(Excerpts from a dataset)
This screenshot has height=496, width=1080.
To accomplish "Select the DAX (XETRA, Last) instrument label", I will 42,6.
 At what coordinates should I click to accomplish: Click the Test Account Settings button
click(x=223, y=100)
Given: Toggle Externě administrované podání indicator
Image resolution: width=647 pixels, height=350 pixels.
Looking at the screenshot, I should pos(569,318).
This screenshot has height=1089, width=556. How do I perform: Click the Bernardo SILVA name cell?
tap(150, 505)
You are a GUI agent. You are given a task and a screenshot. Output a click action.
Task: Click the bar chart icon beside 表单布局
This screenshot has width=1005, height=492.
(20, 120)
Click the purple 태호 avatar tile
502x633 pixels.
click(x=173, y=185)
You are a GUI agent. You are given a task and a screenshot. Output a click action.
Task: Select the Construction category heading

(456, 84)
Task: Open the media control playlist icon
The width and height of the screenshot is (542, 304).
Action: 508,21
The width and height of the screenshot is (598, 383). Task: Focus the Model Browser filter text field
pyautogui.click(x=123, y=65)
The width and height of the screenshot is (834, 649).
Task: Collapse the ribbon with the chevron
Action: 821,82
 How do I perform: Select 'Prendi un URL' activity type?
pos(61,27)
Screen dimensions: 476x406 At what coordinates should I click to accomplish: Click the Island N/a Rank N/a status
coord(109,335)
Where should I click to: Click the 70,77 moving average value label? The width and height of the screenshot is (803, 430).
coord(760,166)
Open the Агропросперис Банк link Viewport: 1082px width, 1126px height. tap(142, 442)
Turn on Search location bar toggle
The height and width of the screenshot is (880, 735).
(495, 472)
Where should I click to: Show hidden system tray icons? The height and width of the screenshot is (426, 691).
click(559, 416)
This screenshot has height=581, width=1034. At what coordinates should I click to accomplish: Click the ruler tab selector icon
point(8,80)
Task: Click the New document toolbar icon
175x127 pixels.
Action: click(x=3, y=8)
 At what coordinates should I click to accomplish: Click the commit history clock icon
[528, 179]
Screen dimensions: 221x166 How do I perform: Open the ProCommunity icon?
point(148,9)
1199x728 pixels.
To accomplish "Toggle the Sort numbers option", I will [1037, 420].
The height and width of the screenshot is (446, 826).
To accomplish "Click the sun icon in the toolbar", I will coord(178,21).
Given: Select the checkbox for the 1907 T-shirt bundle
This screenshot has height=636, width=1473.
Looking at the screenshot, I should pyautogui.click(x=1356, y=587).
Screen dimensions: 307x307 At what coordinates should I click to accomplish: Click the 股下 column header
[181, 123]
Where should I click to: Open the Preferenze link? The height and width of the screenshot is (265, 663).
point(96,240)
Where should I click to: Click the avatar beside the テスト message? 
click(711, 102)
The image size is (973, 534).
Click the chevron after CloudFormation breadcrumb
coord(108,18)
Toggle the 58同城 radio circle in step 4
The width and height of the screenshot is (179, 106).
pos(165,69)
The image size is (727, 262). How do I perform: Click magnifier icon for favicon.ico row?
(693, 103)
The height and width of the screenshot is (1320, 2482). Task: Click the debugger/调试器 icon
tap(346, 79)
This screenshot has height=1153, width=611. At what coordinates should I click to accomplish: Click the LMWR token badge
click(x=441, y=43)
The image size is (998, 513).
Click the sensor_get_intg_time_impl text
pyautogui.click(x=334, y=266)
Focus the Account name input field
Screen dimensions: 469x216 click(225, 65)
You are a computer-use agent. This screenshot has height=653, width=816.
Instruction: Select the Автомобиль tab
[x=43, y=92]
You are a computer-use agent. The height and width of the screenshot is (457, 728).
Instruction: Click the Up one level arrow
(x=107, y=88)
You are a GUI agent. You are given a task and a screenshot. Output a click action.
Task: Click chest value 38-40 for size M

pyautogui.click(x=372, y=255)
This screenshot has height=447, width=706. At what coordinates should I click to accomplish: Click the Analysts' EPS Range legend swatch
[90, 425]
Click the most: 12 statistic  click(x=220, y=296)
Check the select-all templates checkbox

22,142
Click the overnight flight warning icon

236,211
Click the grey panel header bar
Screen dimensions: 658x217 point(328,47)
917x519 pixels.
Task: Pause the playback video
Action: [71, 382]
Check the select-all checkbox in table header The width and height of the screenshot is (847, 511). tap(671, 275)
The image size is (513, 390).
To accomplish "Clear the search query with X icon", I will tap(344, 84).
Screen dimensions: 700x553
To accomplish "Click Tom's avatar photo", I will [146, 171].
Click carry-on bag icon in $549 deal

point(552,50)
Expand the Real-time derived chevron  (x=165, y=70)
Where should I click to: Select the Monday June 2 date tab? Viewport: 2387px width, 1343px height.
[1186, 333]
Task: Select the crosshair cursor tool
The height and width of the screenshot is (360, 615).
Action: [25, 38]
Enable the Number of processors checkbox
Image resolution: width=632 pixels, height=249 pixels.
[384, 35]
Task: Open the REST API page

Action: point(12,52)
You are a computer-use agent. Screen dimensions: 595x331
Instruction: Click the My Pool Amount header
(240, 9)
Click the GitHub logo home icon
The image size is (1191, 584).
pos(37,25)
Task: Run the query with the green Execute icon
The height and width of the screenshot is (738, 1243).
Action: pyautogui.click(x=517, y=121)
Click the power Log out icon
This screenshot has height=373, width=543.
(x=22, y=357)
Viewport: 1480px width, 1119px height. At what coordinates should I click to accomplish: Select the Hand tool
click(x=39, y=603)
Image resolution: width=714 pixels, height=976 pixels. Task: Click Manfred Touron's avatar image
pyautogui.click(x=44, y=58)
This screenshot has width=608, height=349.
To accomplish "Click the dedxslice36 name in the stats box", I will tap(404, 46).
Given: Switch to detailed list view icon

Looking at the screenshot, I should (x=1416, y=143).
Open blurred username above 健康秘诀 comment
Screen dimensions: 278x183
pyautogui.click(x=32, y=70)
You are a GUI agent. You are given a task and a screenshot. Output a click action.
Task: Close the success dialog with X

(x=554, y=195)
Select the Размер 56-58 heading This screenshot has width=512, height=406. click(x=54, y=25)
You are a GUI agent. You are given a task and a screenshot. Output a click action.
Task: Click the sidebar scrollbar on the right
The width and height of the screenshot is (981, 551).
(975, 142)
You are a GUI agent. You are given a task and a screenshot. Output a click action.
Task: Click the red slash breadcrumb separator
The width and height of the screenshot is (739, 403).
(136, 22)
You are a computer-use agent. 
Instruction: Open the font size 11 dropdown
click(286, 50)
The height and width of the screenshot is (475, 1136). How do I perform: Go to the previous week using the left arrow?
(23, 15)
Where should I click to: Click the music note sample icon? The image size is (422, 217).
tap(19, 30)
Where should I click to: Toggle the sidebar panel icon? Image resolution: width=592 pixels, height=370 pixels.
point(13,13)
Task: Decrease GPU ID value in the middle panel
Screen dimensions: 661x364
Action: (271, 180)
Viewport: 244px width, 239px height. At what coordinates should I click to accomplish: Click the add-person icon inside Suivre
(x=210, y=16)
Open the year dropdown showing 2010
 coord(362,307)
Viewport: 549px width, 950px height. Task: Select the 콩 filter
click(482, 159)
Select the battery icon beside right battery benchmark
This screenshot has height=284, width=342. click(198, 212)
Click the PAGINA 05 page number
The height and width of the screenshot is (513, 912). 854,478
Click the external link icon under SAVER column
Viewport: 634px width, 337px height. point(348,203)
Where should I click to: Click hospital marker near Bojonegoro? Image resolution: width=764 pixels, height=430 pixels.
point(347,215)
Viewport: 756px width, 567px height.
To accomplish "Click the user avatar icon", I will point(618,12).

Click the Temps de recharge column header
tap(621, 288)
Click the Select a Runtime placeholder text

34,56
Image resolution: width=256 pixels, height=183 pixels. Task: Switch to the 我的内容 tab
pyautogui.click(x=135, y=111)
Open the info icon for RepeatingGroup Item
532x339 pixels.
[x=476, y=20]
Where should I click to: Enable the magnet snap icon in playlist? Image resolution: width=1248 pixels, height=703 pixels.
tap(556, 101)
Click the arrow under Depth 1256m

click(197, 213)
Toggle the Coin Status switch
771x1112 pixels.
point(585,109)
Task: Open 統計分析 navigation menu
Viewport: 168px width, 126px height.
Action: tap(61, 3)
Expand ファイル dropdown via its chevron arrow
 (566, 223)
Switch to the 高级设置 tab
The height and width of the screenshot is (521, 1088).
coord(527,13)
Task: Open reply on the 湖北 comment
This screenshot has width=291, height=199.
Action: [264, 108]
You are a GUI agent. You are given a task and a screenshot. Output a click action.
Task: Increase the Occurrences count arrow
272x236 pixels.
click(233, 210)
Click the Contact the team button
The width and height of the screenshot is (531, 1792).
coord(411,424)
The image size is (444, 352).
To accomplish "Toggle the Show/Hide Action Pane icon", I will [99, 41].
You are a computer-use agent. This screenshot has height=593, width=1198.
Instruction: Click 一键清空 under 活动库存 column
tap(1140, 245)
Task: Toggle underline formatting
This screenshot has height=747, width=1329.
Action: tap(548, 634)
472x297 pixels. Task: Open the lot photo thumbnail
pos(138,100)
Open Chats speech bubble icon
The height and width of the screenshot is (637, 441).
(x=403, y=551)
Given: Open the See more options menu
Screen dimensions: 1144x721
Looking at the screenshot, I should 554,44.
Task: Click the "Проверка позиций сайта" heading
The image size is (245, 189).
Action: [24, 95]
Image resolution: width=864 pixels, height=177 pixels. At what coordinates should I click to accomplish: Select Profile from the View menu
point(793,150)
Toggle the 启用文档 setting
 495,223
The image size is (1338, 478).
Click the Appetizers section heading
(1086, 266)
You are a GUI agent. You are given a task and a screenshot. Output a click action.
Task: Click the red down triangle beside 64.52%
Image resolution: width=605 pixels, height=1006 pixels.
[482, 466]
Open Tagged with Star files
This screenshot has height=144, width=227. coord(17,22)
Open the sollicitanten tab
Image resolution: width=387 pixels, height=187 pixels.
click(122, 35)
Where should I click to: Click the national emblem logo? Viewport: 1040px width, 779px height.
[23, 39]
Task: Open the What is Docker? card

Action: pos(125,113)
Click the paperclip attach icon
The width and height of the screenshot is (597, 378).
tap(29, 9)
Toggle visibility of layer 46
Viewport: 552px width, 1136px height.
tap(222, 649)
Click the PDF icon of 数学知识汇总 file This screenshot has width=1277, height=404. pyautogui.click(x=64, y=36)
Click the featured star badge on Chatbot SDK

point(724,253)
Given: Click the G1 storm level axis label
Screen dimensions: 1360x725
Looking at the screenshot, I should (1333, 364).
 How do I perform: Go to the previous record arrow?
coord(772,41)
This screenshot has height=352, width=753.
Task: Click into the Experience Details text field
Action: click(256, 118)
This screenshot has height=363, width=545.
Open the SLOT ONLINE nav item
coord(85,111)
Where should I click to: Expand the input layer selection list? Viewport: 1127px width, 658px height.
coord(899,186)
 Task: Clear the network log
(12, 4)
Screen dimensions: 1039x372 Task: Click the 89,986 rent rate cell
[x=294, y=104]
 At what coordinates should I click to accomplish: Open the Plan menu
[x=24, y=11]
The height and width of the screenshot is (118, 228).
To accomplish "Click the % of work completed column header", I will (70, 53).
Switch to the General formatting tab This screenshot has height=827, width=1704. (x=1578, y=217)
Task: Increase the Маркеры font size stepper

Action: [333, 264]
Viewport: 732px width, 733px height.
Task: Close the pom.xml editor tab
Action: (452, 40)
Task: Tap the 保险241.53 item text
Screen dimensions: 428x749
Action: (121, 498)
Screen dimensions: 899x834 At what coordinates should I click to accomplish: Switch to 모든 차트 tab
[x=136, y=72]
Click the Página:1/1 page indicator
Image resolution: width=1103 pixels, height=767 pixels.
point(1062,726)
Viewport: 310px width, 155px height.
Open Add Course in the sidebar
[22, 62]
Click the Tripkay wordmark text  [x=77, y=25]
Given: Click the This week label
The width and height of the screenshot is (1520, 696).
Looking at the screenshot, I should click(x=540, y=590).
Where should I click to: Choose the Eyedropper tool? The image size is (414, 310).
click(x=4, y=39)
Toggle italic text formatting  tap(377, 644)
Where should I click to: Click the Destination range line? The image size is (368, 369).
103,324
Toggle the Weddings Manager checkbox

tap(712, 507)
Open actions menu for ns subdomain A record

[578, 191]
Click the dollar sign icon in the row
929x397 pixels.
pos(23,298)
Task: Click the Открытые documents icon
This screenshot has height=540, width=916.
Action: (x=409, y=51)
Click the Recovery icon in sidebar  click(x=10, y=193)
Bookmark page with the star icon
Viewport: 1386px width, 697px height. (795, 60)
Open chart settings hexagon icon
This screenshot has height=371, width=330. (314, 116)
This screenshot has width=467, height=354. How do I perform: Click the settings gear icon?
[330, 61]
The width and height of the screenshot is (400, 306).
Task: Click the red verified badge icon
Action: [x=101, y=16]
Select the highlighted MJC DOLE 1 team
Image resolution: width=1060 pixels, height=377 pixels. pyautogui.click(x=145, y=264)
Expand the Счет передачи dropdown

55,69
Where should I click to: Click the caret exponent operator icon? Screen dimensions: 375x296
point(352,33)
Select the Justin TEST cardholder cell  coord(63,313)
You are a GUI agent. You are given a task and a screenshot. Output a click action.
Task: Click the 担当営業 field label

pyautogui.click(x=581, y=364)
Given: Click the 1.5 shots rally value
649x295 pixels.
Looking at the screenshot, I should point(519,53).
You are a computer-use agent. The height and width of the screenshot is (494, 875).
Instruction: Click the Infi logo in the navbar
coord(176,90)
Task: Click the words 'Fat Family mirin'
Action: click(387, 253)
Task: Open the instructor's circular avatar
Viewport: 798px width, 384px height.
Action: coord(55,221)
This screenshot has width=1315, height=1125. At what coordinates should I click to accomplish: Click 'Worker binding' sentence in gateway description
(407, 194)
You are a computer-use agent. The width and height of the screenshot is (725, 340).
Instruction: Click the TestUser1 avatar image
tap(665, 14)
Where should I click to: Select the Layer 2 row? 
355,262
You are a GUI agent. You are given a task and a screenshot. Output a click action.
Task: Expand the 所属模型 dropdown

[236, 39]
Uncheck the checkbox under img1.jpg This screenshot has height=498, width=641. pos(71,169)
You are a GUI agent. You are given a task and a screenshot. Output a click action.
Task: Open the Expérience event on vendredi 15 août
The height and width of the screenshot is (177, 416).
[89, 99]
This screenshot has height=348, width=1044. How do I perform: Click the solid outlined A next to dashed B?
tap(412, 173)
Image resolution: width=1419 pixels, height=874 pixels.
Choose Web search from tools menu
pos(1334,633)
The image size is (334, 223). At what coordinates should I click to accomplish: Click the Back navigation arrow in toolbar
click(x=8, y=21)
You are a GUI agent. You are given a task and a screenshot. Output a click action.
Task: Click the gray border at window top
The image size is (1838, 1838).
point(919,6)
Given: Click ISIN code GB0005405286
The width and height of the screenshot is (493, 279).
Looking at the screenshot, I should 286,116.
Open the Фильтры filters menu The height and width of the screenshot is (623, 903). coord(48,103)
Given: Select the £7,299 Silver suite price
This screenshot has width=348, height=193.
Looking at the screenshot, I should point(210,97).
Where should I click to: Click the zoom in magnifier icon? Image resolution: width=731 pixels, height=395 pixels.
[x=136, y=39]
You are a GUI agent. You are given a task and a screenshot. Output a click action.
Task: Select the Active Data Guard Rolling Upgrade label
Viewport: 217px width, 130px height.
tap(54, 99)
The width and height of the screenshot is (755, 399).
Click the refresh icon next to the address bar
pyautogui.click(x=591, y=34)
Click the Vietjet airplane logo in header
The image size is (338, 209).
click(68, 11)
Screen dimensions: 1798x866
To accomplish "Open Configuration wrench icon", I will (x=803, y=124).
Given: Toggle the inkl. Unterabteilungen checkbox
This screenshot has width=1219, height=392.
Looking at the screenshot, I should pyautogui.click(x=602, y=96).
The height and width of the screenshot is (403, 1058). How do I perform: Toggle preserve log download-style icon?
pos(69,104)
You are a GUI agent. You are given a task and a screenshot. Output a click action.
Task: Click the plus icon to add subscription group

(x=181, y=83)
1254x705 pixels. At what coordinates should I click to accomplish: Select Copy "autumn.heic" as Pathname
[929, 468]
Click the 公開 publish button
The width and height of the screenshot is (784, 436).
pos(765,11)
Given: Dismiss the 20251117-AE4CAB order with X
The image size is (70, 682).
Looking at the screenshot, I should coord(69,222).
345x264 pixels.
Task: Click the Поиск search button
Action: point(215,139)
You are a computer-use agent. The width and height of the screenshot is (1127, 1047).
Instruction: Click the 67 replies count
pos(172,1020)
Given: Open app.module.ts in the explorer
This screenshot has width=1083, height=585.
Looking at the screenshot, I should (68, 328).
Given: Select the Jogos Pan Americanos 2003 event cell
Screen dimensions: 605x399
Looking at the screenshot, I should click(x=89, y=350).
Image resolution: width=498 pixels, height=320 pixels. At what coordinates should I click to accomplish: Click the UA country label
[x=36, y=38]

■ **AIM OF THE TASK**
In the lines above, find each one with "computer" and list it.

■ **ANSWER TO THE EXERCISE**
You are a computer-use agent. This screenshot has height=653, width=816.
You are a computer-use agent. The height and width of the screenshot is (457, 728).
You are a computer-use agent. Screen dimensions: 595x331
You are a computer-use agent. 
You are a computer-use agent. This screenshot has height=593, width=1198.
You are a computer-use agent. The height and width of the screenshot is (494, 875).
You are a computer-use agent. The width and height of the screenshot is (725, 340).
You are a computer-use agent. The width and height of the screenshot is (1127, 1047).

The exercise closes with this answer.